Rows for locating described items
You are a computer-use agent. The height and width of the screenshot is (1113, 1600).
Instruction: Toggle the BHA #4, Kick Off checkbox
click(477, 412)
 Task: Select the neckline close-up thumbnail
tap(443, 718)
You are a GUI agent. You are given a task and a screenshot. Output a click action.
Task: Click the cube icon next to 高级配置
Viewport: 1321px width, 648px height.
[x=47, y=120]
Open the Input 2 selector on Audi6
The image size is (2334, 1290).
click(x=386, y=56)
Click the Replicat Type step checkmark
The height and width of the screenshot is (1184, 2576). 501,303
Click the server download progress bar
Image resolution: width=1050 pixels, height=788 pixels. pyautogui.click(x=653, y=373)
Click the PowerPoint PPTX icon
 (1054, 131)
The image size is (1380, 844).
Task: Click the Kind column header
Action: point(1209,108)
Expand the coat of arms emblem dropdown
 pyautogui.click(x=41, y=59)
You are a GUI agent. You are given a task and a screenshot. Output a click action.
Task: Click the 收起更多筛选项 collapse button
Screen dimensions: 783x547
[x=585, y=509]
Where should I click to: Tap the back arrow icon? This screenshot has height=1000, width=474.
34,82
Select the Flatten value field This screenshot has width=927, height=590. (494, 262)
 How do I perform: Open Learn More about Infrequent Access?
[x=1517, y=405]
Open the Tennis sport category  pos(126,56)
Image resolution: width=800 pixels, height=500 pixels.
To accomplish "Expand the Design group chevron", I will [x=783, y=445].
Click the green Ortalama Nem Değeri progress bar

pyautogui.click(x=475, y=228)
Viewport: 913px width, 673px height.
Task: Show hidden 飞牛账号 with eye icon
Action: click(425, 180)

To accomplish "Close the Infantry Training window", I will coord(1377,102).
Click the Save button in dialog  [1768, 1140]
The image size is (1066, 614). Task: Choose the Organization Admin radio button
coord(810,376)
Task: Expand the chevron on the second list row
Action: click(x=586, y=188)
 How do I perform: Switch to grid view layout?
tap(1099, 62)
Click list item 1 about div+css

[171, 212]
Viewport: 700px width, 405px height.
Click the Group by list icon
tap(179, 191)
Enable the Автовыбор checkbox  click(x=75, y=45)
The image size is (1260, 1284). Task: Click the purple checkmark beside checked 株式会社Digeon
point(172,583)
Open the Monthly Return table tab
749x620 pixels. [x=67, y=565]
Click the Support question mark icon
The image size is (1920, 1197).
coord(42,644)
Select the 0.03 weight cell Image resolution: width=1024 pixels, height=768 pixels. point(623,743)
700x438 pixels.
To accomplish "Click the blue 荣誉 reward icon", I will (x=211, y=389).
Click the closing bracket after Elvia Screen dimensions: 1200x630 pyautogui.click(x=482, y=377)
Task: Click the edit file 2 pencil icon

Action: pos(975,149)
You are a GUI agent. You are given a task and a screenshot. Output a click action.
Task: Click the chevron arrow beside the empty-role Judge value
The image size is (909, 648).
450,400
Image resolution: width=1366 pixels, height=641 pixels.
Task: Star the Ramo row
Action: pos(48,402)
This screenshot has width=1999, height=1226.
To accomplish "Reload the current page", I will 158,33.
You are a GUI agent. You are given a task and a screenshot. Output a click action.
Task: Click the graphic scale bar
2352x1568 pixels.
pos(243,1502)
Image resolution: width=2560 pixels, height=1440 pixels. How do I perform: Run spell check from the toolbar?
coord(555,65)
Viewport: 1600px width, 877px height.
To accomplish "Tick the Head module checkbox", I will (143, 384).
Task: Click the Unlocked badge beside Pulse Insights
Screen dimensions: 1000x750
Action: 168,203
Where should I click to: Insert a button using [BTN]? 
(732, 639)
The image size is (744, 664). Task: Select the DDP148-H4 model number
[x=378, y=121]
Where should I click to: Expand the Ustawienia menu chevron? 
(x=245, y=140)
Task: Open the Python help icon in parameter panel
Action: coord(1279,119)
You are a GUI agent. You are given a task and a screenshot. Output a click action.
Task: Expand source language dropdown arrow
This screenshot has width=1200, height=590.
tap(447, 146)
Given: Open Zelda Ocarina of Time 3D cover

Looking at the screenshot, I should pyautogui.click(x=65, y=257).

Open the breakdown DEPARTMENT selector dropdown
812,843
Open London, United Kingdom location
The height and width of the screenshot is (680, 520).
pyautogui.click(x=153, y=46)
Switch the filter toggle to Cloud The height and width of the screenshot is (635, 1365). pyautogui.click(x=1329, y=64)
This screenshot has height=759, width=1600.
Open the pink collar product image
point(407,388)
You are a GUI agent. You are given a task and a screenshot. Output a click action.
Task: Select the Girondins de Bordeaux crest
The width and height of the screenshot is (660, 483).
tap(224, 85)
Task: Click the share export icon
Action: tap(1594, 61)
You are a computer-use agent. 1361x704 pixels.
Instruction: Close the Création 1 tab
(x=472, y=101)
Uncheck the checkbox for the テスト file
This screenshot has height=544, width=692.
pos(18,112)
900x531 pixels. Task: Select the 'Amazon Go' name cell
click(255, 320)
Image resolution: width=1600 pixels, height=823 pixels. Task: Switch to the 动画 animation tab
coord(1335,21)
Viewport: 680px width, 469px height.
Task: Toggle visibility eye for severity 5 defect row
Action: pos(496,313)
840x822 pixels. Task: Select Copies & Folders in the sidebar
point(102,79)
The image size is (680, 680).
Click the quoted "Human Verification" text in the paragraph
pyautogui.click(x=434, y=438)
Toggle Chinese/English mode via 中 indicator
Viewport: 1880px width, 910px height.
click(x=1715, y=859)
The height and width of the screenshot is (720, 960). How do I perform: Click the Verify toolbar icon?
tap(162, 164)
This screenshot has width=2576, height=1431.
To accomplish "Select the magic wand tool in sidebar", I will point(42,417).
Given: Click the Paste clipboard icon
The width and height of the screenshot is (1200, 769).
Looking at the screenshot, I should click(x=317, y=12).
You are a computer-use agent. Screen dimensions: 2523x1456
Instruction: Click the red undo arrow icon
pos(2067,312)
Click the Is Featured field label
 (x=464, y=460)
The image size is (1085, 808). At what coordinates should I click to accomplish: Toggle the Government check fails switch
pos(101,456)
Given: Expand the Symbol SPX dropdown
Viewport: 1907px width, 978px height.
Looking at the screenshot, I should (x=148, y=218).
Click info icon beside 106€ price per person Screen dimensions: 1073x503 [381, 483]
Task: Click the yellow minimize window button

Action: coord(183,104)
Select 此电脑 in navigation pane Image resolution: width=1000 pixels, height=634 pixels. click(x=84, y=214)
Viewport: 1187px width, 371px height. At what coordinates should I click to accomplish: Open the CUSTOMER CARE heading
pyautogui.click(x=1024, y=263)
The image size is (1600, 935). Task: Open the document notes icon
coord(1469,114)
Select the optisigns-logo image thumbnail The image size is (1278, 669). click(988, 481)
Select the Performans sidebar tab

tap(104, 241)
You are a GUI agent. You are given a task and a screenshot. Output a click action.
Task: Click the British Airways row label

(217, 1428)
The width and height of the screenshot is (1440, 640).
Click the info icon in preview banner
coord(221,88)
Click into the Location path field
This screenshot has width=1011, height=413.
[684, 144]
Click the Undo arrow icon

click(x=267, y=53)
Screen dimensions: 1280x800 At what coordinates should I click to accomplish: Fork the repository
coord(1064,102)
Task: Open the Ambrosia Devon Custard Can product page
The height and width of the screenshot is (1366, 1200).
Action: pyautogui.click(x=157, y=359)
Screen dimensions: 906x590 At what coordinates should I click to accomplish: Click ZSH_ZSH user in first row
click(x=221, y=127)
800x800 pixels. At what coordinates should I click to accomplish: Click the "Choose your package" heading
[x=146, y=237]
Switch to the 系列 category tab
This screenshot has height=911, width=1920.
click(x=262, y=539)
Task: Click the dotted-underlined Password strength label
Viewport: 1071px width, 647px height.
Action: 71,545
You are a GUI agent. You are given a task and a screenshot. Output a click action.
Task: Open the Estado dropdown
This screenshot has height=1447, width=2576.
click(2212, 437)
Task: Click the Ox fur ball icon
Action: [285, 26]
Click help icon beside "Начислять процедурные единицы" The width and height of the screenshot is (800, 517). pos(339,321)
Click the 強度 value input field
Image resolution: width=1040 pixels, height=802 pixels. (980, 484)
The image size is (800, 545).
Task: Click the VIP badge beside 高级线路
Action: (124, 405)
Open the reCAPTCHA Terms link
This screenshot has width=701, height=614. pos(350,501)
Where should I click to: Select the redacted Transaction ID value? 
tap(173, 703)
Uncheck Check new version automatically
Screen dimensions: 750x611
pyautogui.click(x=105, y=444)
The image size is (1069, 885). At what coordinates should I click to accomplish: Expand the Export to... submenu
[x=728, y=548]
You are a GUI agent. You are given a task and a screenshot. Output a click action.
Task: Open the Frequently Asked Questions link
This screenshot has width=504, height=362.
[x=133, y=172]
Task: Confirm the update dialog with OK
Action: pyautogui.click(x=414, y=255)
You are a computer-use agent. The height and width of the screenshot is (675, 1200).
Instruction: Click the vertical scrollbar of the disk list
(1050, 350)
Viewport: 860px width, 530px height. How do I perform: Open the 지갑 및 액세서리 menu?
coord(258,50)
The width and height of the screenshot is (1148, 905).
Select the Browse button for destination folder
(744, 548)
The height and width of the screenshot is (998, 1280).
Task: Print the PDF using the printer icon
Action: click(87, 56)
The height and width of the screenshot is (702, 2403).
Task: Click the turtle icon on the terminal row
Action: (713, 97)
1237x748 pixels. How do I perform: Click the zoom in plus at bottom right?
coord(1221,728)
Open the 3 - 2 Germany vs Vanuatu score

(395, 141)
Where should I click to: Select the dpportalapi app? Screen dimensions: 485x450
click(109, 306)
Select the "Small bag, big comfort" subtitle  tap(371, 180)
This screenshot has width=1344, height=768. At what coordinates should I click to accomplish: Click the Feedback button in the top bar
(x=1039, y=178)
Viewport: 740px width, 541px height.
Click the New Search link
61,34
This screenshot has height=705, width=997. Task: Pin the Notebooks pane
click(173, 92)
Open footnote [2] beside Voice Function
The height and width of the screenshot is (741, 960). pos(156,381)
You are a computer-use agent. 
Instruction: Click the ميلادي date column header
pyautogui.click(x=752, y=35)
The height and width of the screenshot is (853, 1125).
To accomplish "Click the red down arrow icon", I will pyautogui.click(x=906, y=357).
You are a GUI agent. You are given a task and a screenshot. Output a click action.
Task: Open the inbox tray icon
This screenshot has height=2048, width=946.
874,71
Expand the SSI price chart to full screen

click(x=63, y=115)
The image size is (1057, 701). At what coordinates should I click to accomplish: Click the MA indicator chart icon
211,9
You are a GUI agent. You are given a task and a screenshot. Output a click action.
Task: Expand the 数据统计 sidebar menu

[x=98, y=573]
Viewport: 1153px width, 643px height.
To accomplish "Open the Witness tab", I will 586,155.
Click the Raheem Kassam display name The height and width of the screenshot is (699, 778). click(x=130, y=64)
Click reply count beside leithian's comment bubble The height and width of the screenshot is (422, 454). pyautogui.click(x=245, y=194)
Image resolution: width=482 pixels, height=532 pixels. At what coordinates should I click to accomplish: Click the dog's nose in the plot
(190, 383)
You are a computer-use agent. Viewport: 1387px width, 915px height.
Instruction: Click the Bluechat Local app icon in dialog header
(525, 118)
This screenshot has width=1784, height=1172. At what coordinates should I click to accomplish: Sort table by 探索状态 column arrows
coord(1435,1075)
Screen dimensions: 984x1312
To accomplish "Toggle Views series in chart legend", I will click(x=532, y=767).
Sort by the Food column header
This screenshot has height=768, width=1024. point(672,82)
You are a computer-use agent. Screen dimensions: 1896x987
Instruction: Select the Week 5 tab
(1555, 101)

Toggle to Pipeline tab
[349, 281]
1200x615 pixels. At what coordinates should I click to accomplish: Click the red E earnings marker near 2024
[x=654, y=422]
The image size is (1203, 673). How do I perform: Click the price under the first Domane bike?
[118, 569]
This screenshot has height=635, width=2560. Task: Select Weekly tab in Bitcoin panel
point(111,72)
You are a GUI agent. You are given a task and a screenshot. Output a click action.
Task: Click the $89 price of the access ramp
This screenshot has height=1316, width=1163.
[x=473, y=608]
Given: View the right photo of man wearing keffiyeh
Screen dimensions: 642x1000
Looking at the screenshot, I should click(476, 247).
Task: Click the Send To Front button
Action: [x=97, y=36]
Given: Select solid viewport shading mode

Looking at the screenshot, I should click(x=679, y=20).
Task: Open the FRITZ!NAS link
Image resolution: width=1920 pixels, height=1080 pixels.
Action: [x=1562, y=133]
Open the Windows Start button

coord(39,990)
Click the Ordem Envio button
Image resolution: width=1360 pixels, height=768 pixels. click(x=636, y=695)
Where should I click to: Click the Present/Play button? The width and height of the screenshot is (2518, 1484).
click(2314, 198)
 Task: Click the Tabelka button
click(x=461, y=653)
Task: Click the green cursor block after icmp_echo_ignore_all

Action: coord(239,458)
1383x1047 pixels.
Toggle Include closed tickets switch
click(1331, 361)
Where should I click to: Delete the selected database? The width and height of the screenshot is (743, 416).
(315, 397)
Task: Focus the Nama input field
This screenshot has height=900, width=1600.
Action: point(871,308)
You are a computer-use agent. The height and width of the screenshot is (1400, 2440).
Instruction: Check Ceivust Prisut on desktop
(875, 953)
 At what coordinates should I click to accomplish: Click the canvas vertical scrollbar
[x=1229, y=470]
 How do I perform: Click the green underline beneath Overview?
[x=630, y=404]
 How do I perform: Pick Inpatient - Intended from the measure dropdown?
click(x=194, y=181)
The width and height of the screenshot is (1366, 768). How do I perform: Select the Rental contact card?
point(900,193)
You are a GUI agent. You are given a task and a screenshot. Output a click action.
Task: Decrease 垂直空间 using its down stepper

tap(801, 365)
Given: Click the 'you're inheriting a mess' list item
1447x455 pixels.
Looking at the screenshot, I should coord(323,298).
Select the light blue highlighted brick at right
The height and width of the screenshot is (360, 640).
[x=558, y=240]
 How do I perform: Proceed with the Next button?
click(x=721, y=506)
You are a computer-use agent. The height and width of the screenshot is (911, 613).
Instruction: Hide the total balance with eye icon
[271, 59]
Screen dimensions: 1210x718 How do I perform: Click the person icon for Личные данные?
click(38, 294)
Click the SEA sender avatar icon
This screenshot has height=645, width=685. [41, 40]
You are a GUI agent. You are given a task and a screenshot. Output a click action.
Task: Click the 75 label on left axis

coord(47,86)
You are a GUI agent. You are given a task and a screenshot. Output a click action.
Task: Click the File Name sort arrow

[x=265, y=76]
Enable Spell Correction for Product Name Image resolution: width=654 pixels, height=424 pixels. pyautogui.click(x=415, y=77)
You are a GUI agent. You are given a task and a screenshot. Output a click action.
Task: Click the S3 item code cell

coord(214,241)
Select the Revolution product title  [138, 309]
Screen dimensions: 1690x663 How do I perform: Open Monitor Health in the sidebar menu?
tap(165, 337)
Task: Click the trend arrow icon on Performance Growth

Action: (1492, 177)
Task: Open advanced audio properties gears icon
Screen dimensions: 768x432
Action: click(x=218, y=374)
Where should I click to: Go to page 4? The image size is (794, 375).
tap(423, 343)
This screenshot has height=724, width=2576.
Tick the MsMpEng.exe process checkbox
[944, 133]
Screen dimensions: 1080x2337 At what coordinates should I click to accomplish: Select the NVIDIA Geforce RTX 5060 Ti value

> _WORK REQUIRED_
Please update the rows from the line with "Select the 0.03" to the line with "point(407,388)" by replacing "dropdown" with "drop-down", leaving everything else unchanged, and give only those lines.

> _COMPLETE ANSWER_
Select the 0.03 weight cell Image resolution: width=1024 pixels, height=768 pixels. point(623,743)
700x438 pixels.
To accomplish "Click the blue 荣誉 reward icon", I will (x=211, y=389).
Click the closing bracket after Elvia Screen dimensions: 1200x630 pyautogui.click(x=482, y=377)
Task: Click the edit file 2 pencil icon

Action: pos(975,149)
You are a GUI agent. You are given a task and a screenshot. Output a click action.
Task: Click the chevron arrow beside the empty-role Judge value
The image size is (909, 648).
450,400
Image resolution: width=1366 pixels, height=641 pixels.
Task: Star the Ramo row
Action: pos(48,402)
This screenshot has width=1999, height=1226.
To accomplish "Reload the current page", I will 158,33.
You are a GUI agent. You are given a task and a screenshot. Output a click action.
Task: Click the graphic scale bar
2352x1568 pixels.
pos(243,1502)
Image resolution: width=2560 pixels, height=1440 pixels. How do I perform: Run spell check from the toolbar?
coord(555,65)
Viewport: 1600px width, 877px height.
To accomplish "Tick the Head module checkbox", I will (143, 384).
Task: Click the Unlocked badge beside Pulse Insights
Screen dimensions: 1000x750
Action: 168,203
Where should I click to: Insert a button using [BTN]? 
(732, 639)
The image size is (744, 664). Task: Select the DDP148-H4 model number
[x=378, y=121]
Where should I click to: Expand the Ustawienia menu chevron? 
(x=245, y=140)
Task: Open the Python help icon in parameter panel
Action: coord(1279,119)
You are a GUI agent. You are given a task and a screenshot. Output a click action.
Task: Expand source language drop-down arrow
This screenshot has width=1200, height=590.
tap(447, 146)
Given: Open Zelda Ocarina of Time 3D cover

Looking at the screenshot, I should pyautogui.click(x=65, y=257).

Open the breakdown DEPARTMENT selector drop-down
812,843
Open London, United Kingdom location
The height and width of the screenshot is (680, 520).
pyautogui.click(x=153, y=46)
Switch the filter toggle to Cloud The height and width of the screenshot is (635, 1365). pyautogui.click(x=1329, y=64)
This screenshot has height=759, width=1600.
Open the pink collar product image
point(407,388)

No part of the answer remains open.